When I bought my Jeep it was exactly what I wanted...and I haven't stop changing it since!
Sponsored Links
Advertisement
 
post #2 of (permalink) Old 09-27-2000, 01:04 PM
**DONOTDELETE**
Guest
 
Posts: n/a
Re: 66 Scout suspension Questions

I have a '71 Scout in my garage that I'm planning to make a rockcrawler out of. I had the suspension all planned out until I broke out the measuring tape. I was planning on running wagoneer springs up front, and 2wd chevy rear springs out back. The 2wd chevy springs are 60" long and flex like crazy. However the Scout doesn't have enough frame to mount the chevy springs with out moving the center pin more then I'd like. The Wagoneer springs will barely fit and also have a good reputation for flexing. I was planning on running Wrangler springs with a full length add-a-leaf front and rear, but I asked local Scout authorities and they said that the Wrangler springs will NOT hold up to the Scout's bulkitude, the spring rate is just too low. The shop I talked to uses the wagoneer springs up front and stock scout 2 rears springs on their scouts (they have ScoutIIs but 800s are roughly the same size). Their scouts are flex monsters.
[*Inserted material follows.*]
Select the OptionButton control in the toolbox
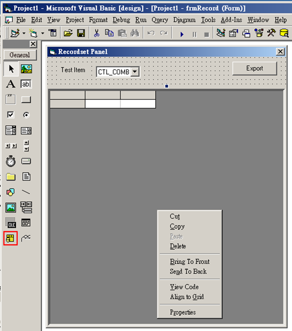292x331 pixels. coord(26,115)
However the Scout 800s won't flex as well as a Scout 2, their frames are wider. This creates several problems, first off is the tires getting in fights with frames. This is one of many reasons why you need to ditch the stock axles. You could use Scout2 axles but they are difficult to find and setup oddly which makes it hard to perform spring overs plus have 0 degrees of caster. My choice is to run a Wagoneer front 44 and a scout 2 rear 44. The Wagoneer front ends are cheap, plentiful, easy to spring over, have good steering from the factory, and 7 degrees of caster. As an added bonus if you swap in the wag front end and decide to bolt in a full width chevy or dodge axle later the springs don't need to be moved.
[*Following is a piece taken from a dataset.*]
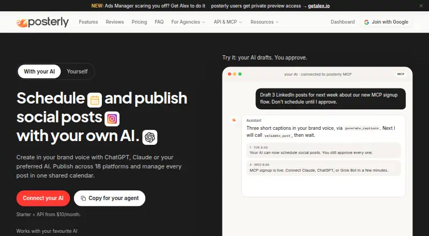The height and width of the screenshot is (236, 429).
Task: Switch to the Yourself toggle option
Action: tap(77, 71)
Unfortunately I am broke and can't afford to play with my Scout right now but here's the run down of my plan. 345, wide ratio t19, dana 20, Wagoneer front axle and springs, front end sprung over with shackle reversal, scoutII power steering box, ScoutII rear dana 44 full floating with discs, full bumper to bumper roll cage with seats seatbelts and front clip mounted to it, and some rear springs I haven't decided on yet. I'll have to spend some quality at the junk yard with a tape measure and pick some out.
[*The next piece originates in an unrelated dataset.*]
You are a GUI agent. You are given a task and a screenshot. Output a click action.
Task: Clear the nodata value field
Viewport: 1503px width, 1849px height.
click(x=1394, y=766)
Building a good custom suspension is mostly trial and error, expect to do it more then once before you get it right. Just try to get the longest springs you can fit off a vehicle of roughly the same weight and it'll be a good starting point. As for the the spring over/under issue it has been debated elsewhere and obviously I lean towards the spring over side. My friend had a 69 scout 800 he kept spring under and it barely cleared 33s and flex was minimal. As for the buggy leaves I'd say don't bother. The front of the scout would make it pretty easy to do but your only going to get so much flex before your tires hit the frame unless you run full size axles. I could go on forever telling all the things I've learned over the years building suspensions but I'll stop here. feel post any questions and I'll answer when I get a chance. Best of luck on the Scout, I'd love to see another fridge on the trail.
Travis

So many Jeeps... So little time[img]/wwwthreads_images/icons/crazy.gif[/img]
post #3 of (permalink) Old 09-27-2000, 02:09 PM
**DONOTDELETE**
Guest
 
Posts: n/a
Re: 66 Scout suspension Questions

Thanks for the information, I printed it out and will show it to my buddy. I do have a questions about the buggy springs though. It seems that if the tires hit the frame the buggy springs could be used to an advantage. You could limited up travel to prevent the tires from hitting the frame but the buggy springs would increase your droop and help make up for the lack of up travel to get more overall flex. It seems to me that droop is the more important part of the travel range rather than up travel. Again I may be wrong on this but that is how it seems in my mind. Anybody else out there have any ideas on scouts??

Kris

When I bought my Jeep it was exactly what I wanted...and I haven't stop changing it since!
Sponsored Links
Advertisement
 
post #4 of (permalink) Old 09-28-2000, 08:17 AM
**DONOTDELETE**
Guest
 
Posts: n/a
Re: 66 Scout suspension Questions

Your right that the buggy leaves would provide you with tons of droop while the front end could be limited to keep the tires from mashing stuff. However those narrow axles are going to cause you other problems. First off I assume you are planning on running at least 33" tires. Well 33s will rub on the springs and frame while turning, and that is with the crappy closed knuckle steering. The Dana 44s would provide you with the added width to help get the tires out of the frame, extra flex, extra stability, and much needed strength. The dana27 + big tires + four wheeling = breakage. Also all the early scouts I've owned or driven were about as manuverable as a train, while a ScoutII or wagoneer with open knuckle steering is suprisingly nimble. I really think you should upgrade the axles if even moderate 4Wheeling is in this scout's future. I'd hate to be in the middle of nowhere and have an axle shaft let loose. I doubt you'll be able to find an axle shaft for a scout 800 at your local autoparts store.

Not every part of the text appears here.